## [TASK]
From the data, return each line holding the word "computer".

** Opening INPUT RECORDS block **

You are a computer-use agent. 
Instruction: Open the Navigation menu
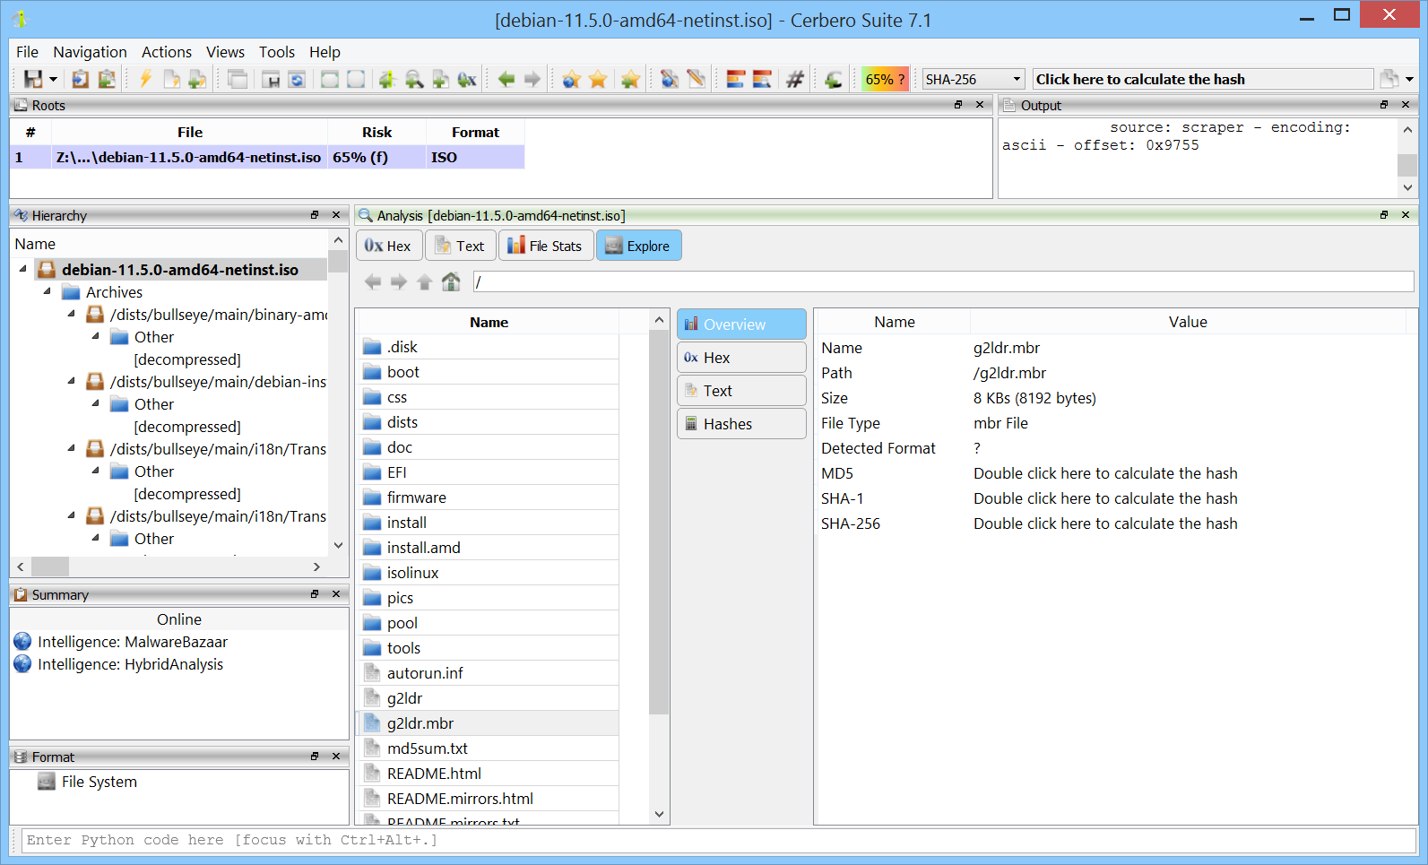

** Closing INPUT RECORDS block **
** Opening INPUT RECORDS block **

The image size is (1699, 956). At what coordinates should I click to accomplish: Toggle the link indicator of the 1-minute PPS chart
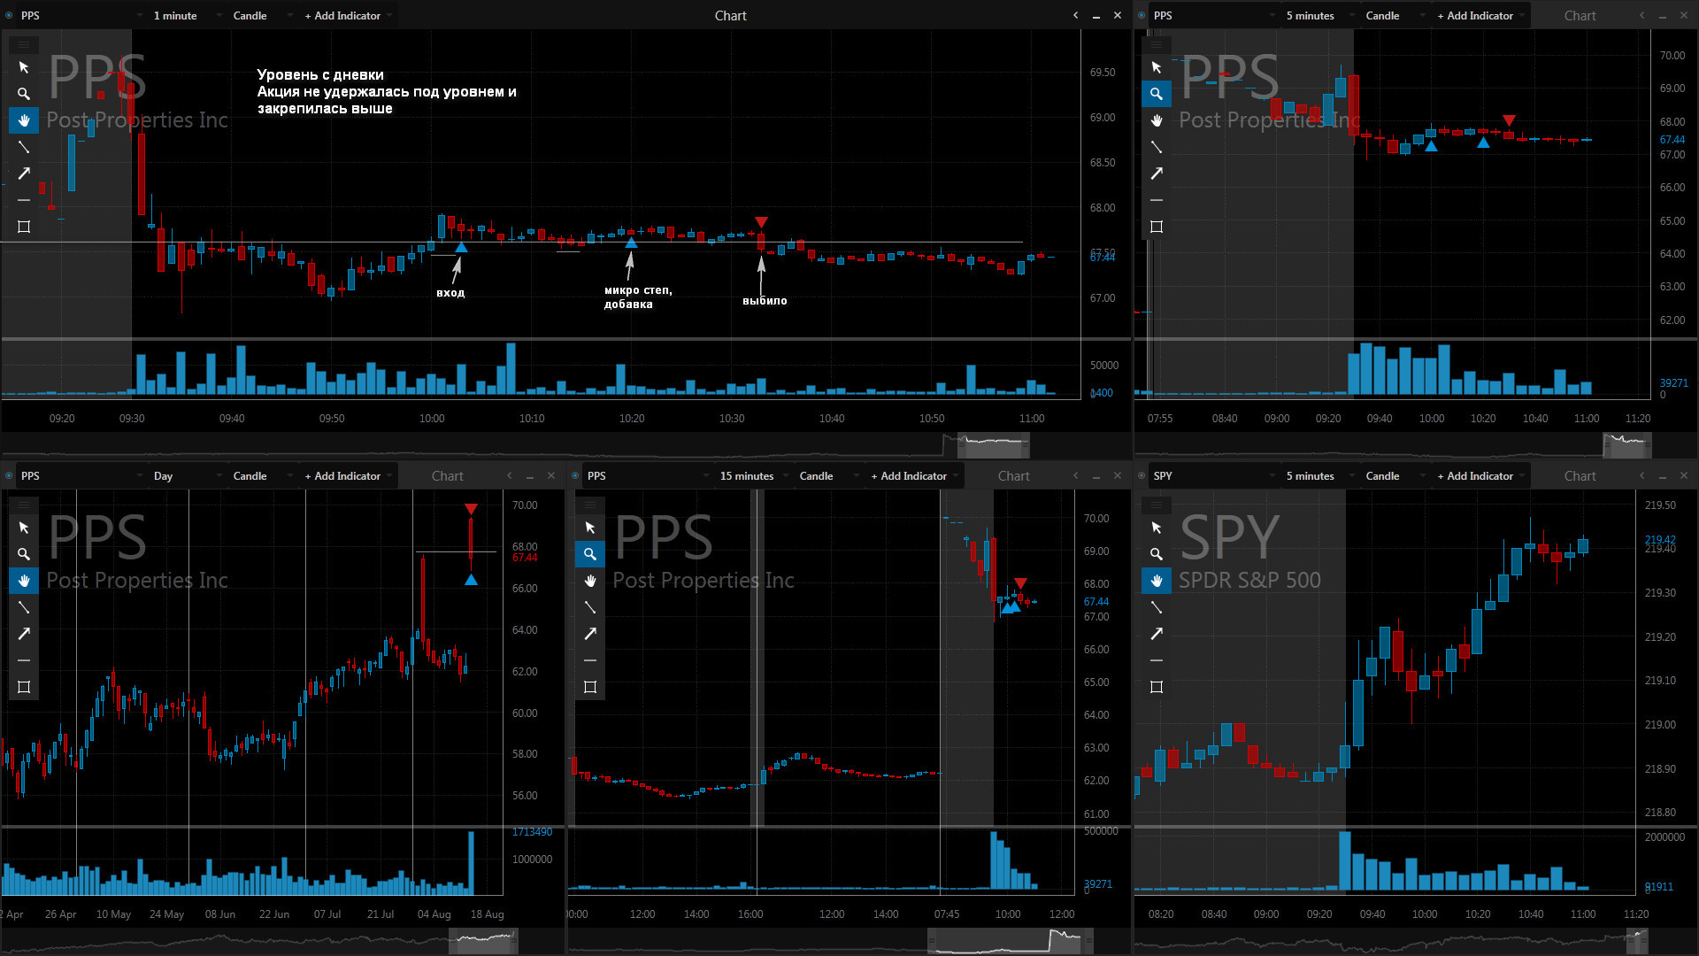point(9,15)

** Closing INPUT RECORDS block **
** Opening INPUT RECORDS block **

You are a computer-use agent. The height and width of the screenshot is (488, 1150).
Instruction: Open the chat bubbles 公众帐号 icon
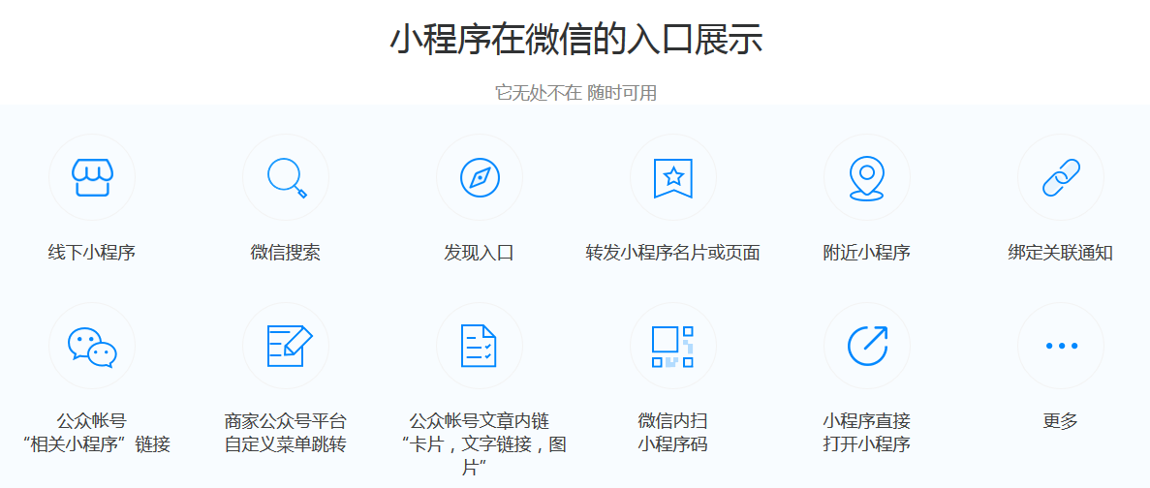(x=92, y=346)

** Closing INPUT RECORDS block **

## [FINAL ANSWER]
You are a computer-use agent. 
You are a computer-use agent. The height and width of the screenshot is (488, 1150).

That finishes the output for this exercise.